In the midst of Bitcoin’s recent price drop, Michael Saylor, the cofounder and chairman of MicroStrategy, has made a bold statement that has caught the attention of the crypto community. A vocal supporter of Bitcoin, Saylor took to Twitter to share his insights, declaring, “Success isn’t random—it’s calculated. Bitcoin.”

Saylor’s tweet was accompanied by an image illustrating his point. The image featured a mathematical formula based on key Bitcoin variables, including the total number of halvings, the number of blocks between halvings, the amount of new Bitcoins issued per block, and the cumulative number of halvings to date.

At a time when the cryptocurrency market is experiencing high volatility, with Bitcoin seeing a significant price decline, Saylor’s message resonates strongly. Various factors, such as macroeconomic uncertainties and investor profit-taking, have contributed to this downward trend.

Bitcoin, along with other cryptocurrencies like Ethereum, Ripple, and Chainlink, has faced losses ranging from 3% to 6%. Other assets, such as FET, TAO, WIF, and Floki, have experienced even larger declines of 7% to 18%.

The Calculated Approach to Bitcoin

Saylor’s mantra, “Success isn’t random—it’s calculated,” reflects his strategic approach to Bitcoin. MicroStrategy, under Saylor’s leadership, began accumulating Bitcoin in 2020 as a hedge against inflation and an alternative to traditional cash holdings.

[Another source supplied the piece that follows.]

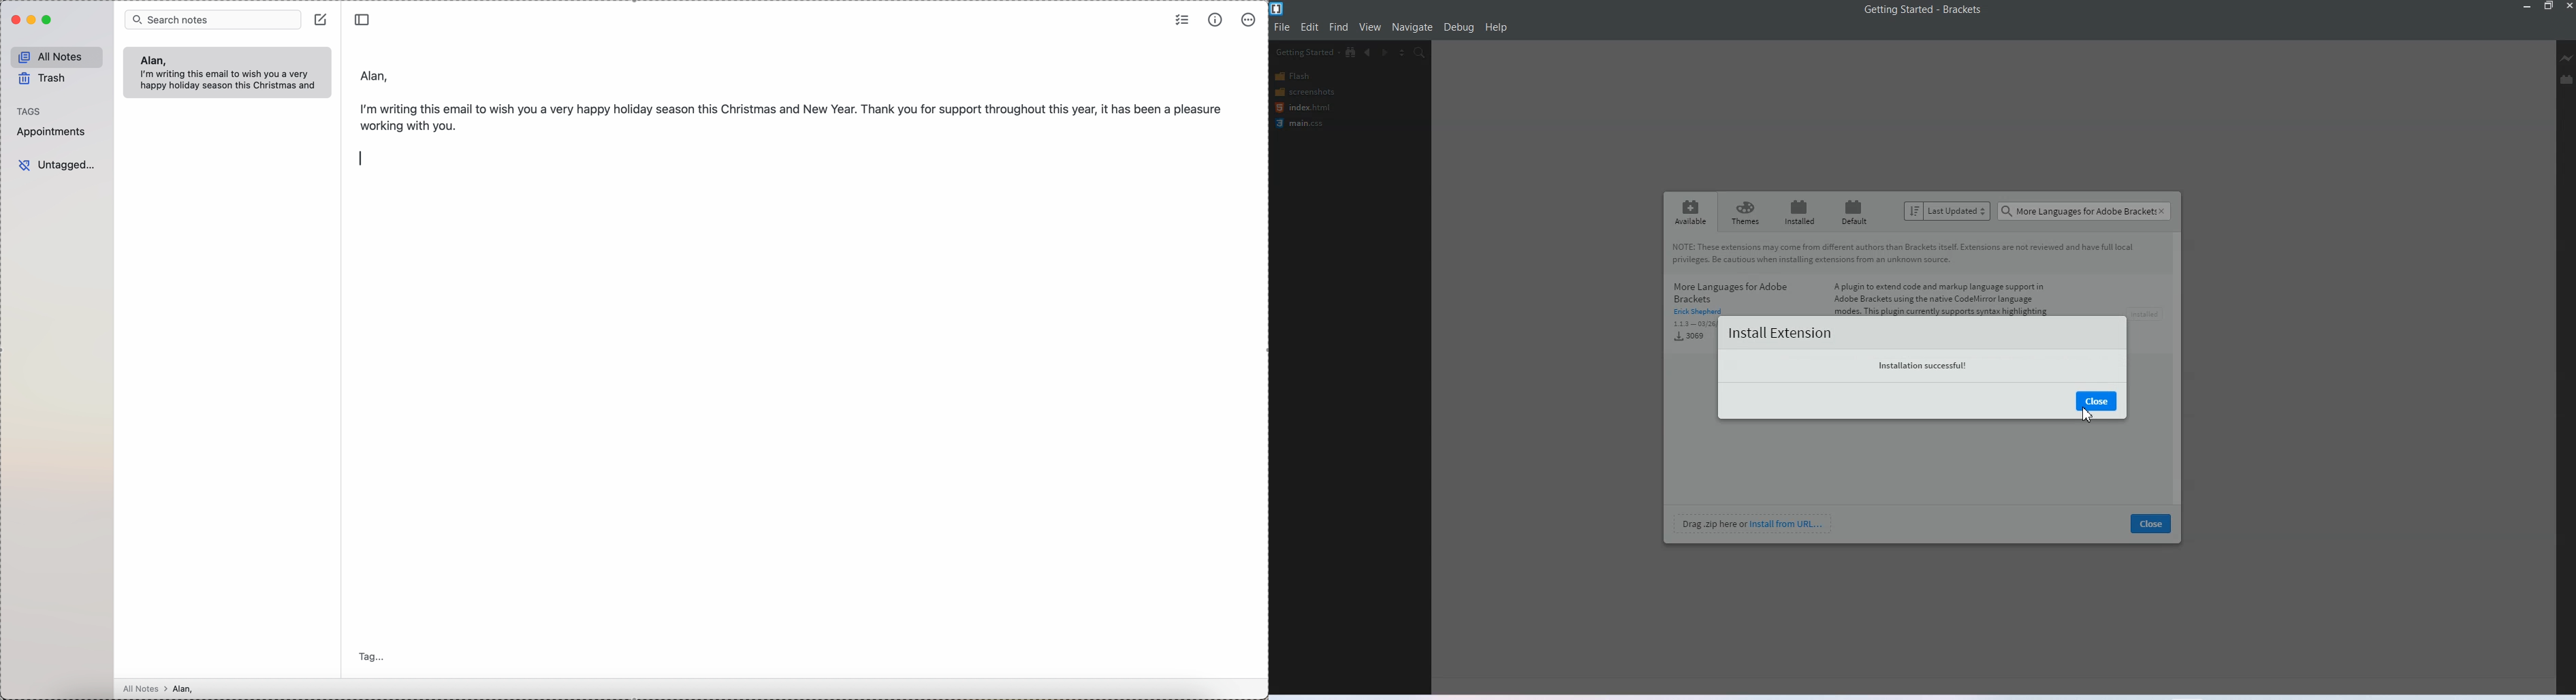 This screenshot has height=700, width=2576. Describe the element at coordinates (1420, 53) in the screenshot. I see `Find in files` at that location.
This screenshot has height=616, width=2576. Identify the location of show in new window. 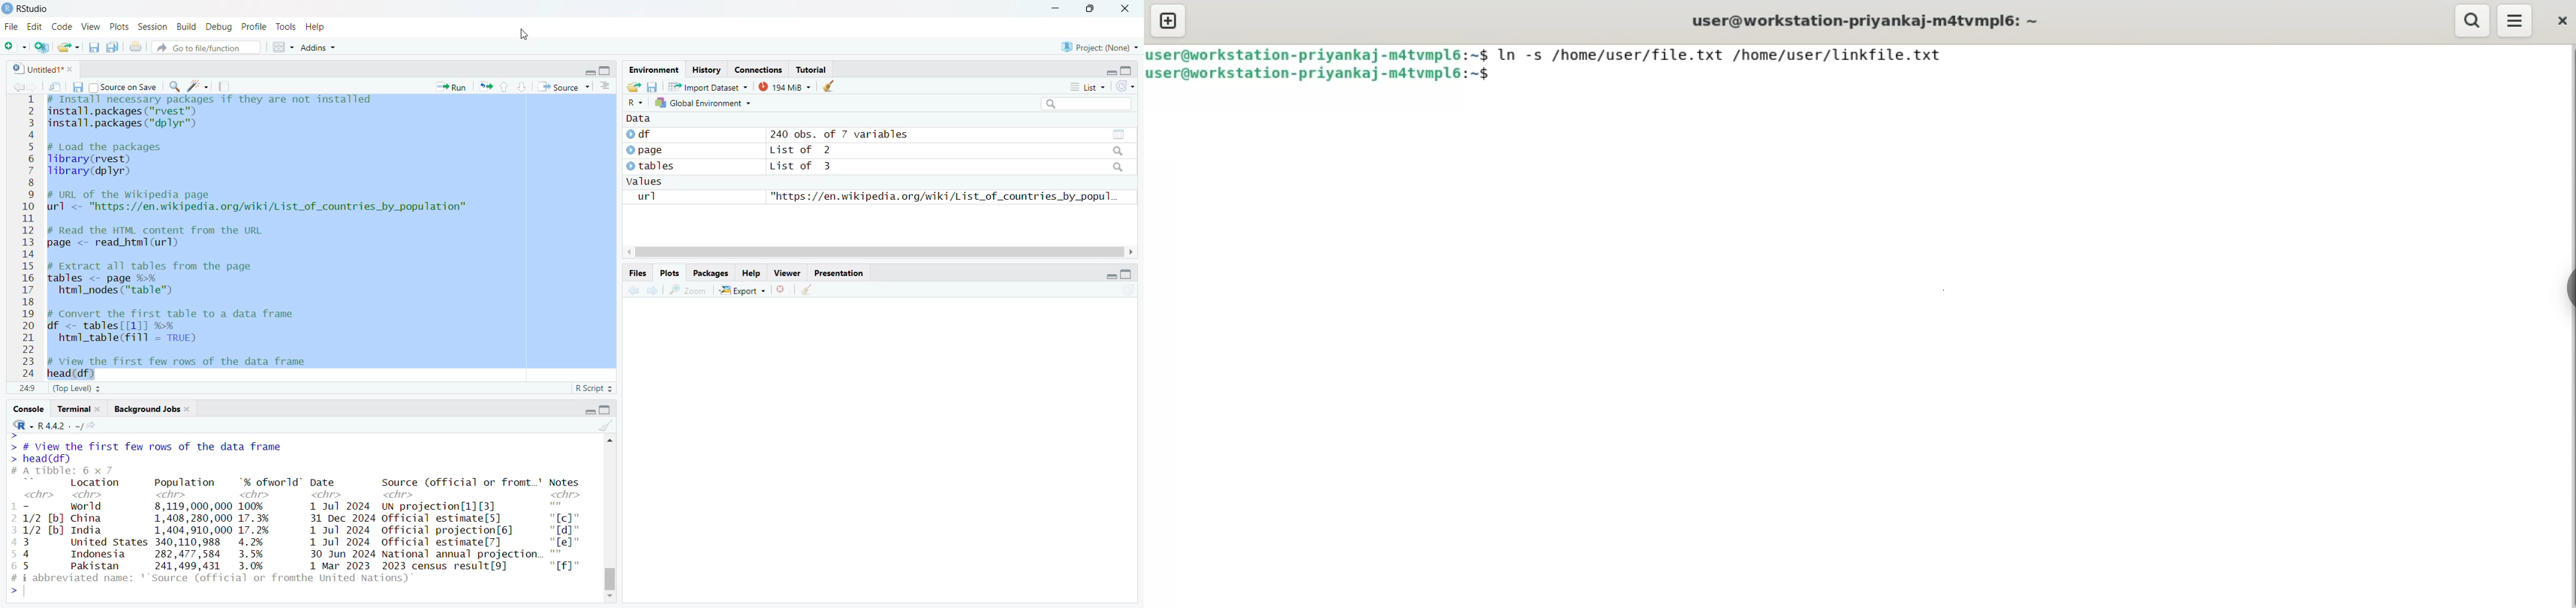
(55, 86).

MicroStrategy recently disclosed that it holds 226,500 Bitcoins, acquired for $8.3 billion at an average price of $36,821 per token. For Saylor and MicroStrategy, Bitcoin represents a deliberate and calculated investment strategy, rather than a speculative gamble.

Saylor has expressed increasing bullishness towards Bitcoin, reinforcing his belief in the cryptocurrency’s long-term potential.